[E3 2009] WipEout HD Fury Pack Hands-On

The bestest anti-grav racer is getting better and we've got the words and video to prove it.
Author: Sam Bishop
Published: June 5, 2009
WipEout HD was and continues to be one of the most balls-out awesome racing experiences on the PS3 right now. Despite being released almost nine months ago, the game has seen a handful of patches to help smooth out the difficulty (and remove a few pesky bugs that came about as a result of the PSN friends list growing right around the time the game was released), but there haven't been any fundamental changes to what's offered when you download the game until now. The upcoming Fury Pack will add 13 new craft, eight completely new tracks (no more holdovers from the PSP games here) and three new game modes (two of which are online-enabled). As we were heading out of Sony's VIP area of their booth at E3 this year, we saw someone playing what looked like a WipEout-meets-arcade-shooter mode and had to see what was going on.


Turns out this was one of the new modes: Detonator. Simply put, it throws some peanut butter-style first-person shooter mechanics into the sweet, sweet chocolate that was WipEout HD's Zone Mode, and the result is pure, unadulterated digital crack. See, scattered around the track are mines that start out glowing white. Equipped with a machine gun that has unlimited ammo, you're tasked with shooting as many of these mines as possible. The shots from your gun will actually carom around the corners and bounce off walls, and since you need only reload it (doing so manually before the "clip" is spent results in a faster reload than if you'd bled it completely dry), you can fire the guns almost constantly.

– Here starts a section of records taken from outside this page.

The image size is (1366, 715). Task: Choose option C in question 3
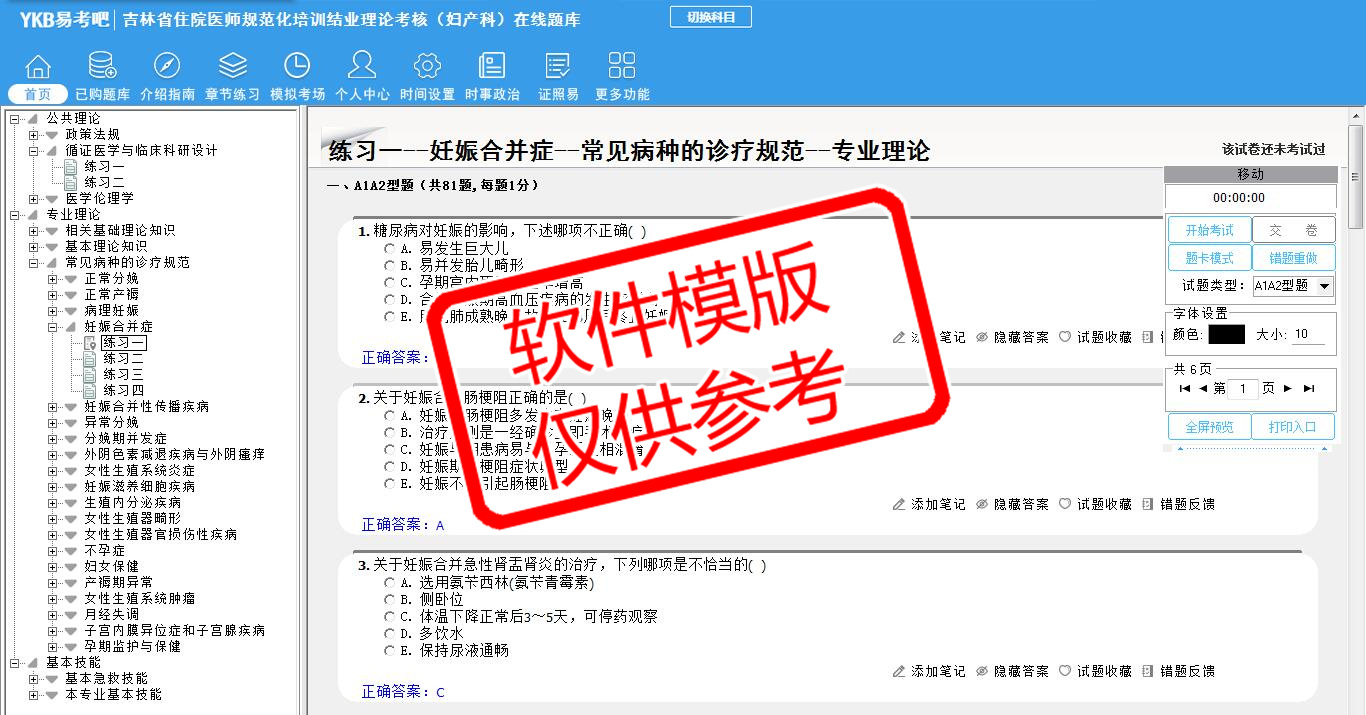point(390,617)

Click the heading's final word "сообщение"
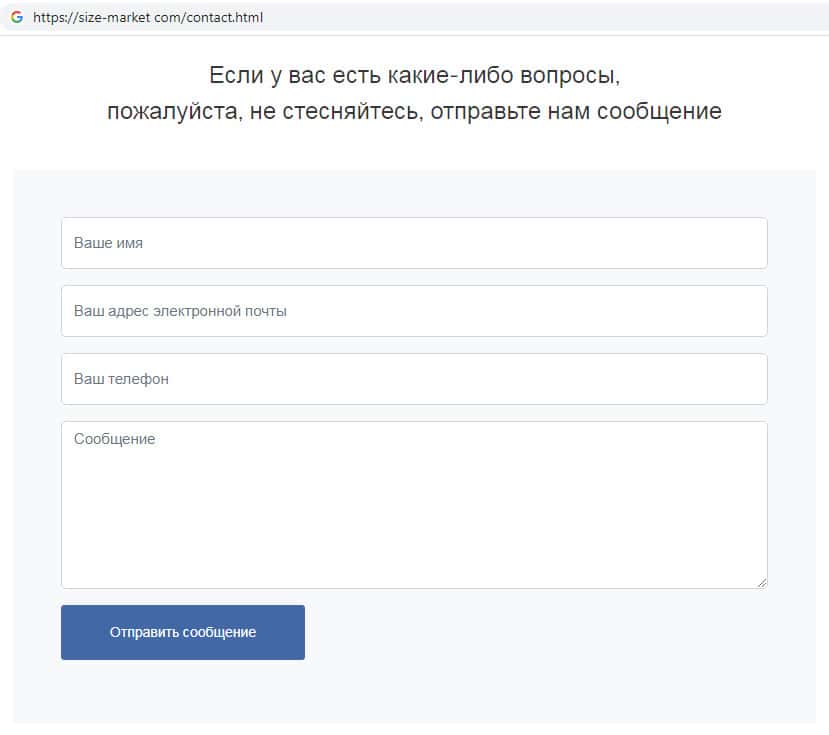coord(659,111)
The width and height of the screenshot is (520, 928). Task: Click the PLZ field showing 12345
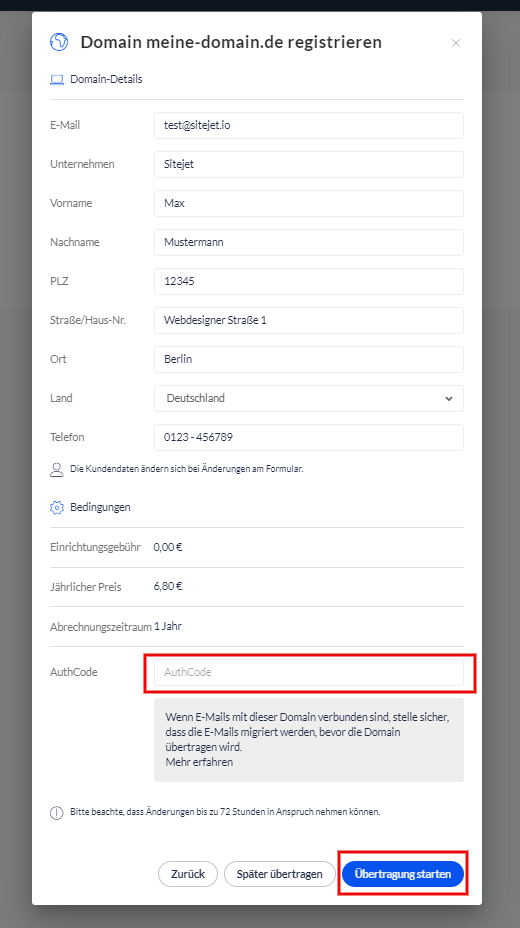coord(309,282)
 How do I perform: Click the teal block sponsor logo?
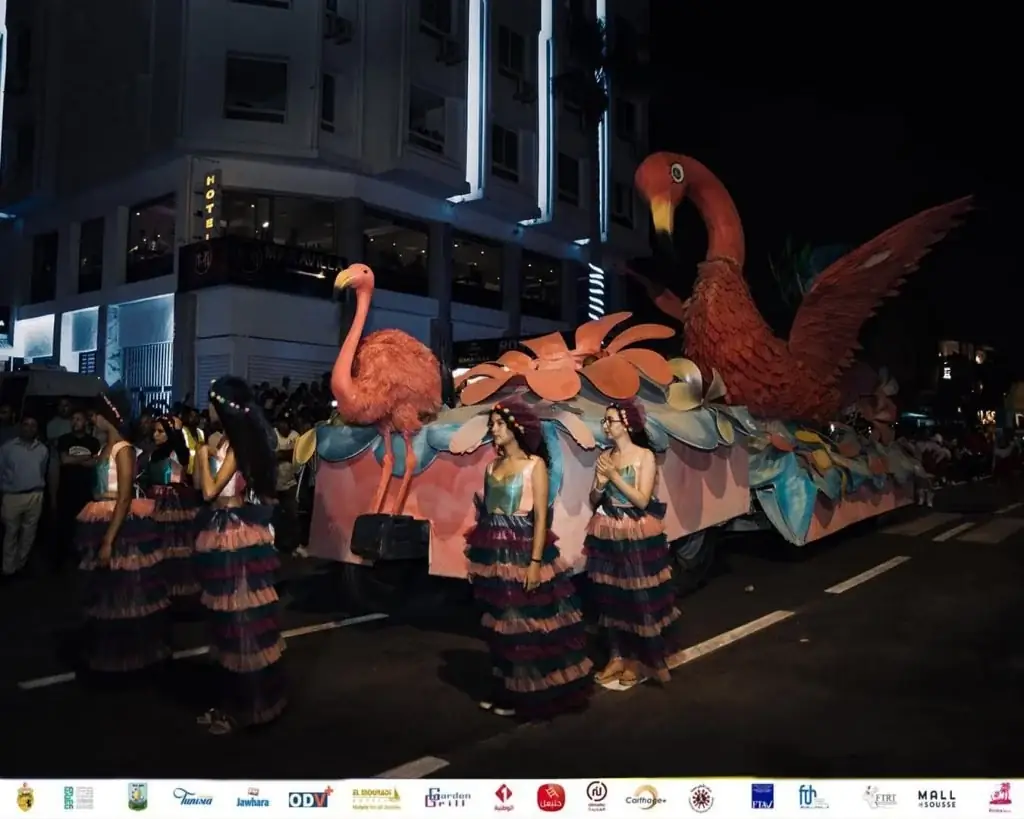pyautogui.click(x=79, y=797)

That's a good thing, as any mines you don't destroy on the first lap go dark, losing points and becoming another blockade in your path as the ship goes faster and faster around the circuit. Mines caught in the blast radius of a detonation also explode, and are "pushed" forward a bit, creating chains that can help clear the path a little more easily. In this way, Detonator becomes something of a shooter (with constant manual reloading to maximize the down time between shots) that lets you bounce shots around corners to keep up with the faster speed classes. Since accuracy counts as much as tagging the mines, you're graded at the end on how well you actually hit things. To help clear out the track when things get seriously clogged, detonating a mine will send out a shockwave that hits everything down the track for a bit, and of course looks amazing.

Speaking of shockwaves, Eliminator Mode allows you to, for the first time, flip a bitch and reverse direction with a press of the L1 Button, instantly turning races into massive competitive duels. Like Detonator, the infusion of light FPS elements (in this case, a frag limit) keeps things more about shooting the other guys and less about banking laps. As you take out competitors, you'll stock energy that can be released in a massive damaging shockwave to enemies around you. Since there are normal pickups along the way, you can imagine how getting ahead of everyone and then unleashing, say, the rolling shockwave back at everyone behind you can turn what were formerly behind-the-pack weapons into something altogether more useful.

Zone Battle takes the increasing march of speed from the normal Zone Mode and adds an awesome little twist. As you scoot around the track (now shared with other competitors), you'll start stocking energy that builds as a multiplier. This can be banked to restore shields or -- and this is the fun part -- used to instantly catapult yourself forward a few zones. Since the goal here is to be the first to hit a particular zone, there's a risk/reward setup that's unlike anything else WipEout has seen. Do you bank the energy to restore shields or fling yourself up the leaderboard by increasing your zone count? Do you wait until the multiplier lets you can three or four zones, or spend it now to incrementally increase the speed? Like the other two modes, it feels completely new, but piggybacks off the existing gameplay that was already so polished before.

That's easily the most attractive part of the Fury Pack: it's WipEout, but not as you've ever seen it before, and instantly pushes the series forward in ways that would normally be reserved for a full sequel. Given that there's online play and that the game will add new Trophies (it's still the only purely downloadable title that has a Platinum as far as we know), there's enough here to make even those burned out by the re-use of old PSP WipEout tracks take notice. We only played things for about 15 minutes, but we instantly wanted more. Luckily, we'll only have to wait a few more weeks before we hit the rather foggy "Summer" release window.